**GOAL**
Write out the data as a numbered list, from the line containing "Viewport: 1024px width, 494px" through the end, both included. Skip blank lines and leave out the pictures.
======== EXERCISE MATERIAL ========
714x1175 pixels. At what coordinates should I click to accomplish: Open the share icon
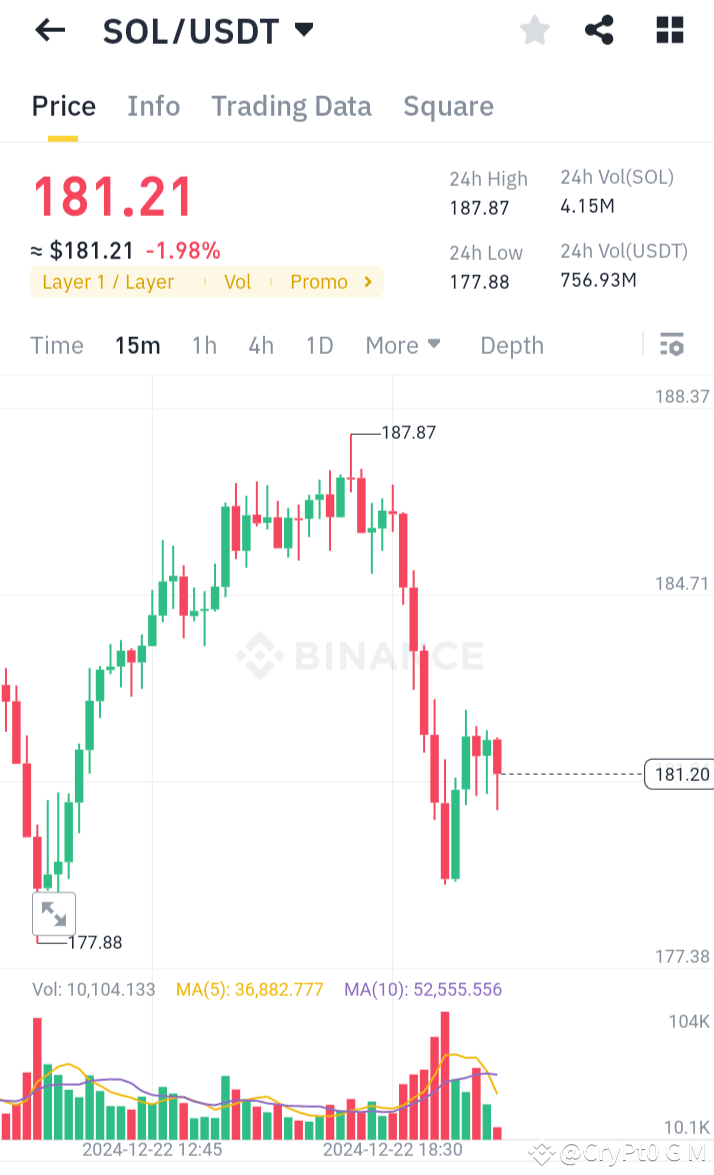(599, 30)
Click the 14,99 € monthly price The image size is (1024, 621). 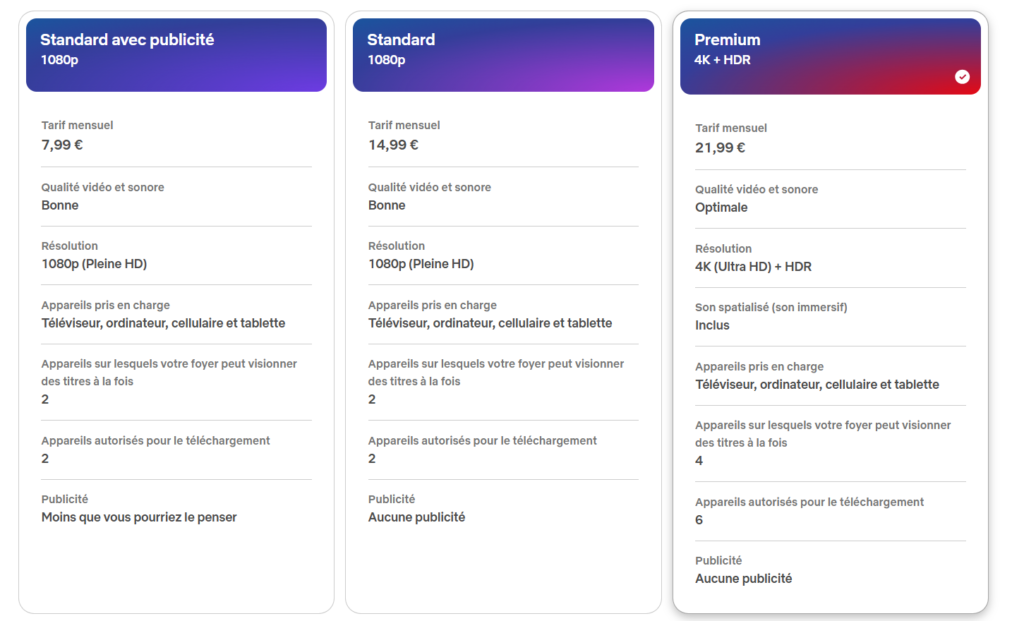(x=393, y=145)
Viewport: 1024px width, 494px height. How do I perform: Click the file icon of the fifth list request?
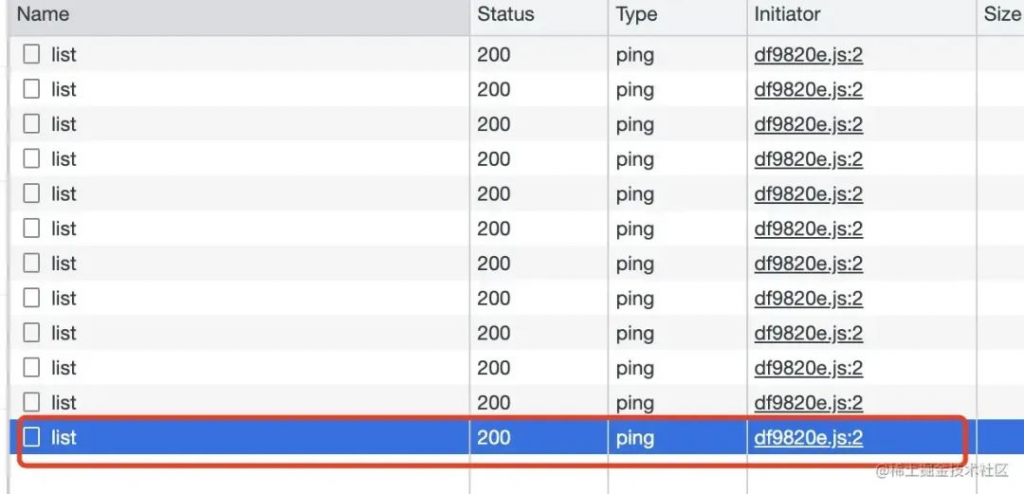click(x=31, y=193)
========
**FINAL RESULT**
1. Viewport: 1024px width, 494px height. How do I perform: Click the file icon of the fifth list request?
2. click(x=31, y=193)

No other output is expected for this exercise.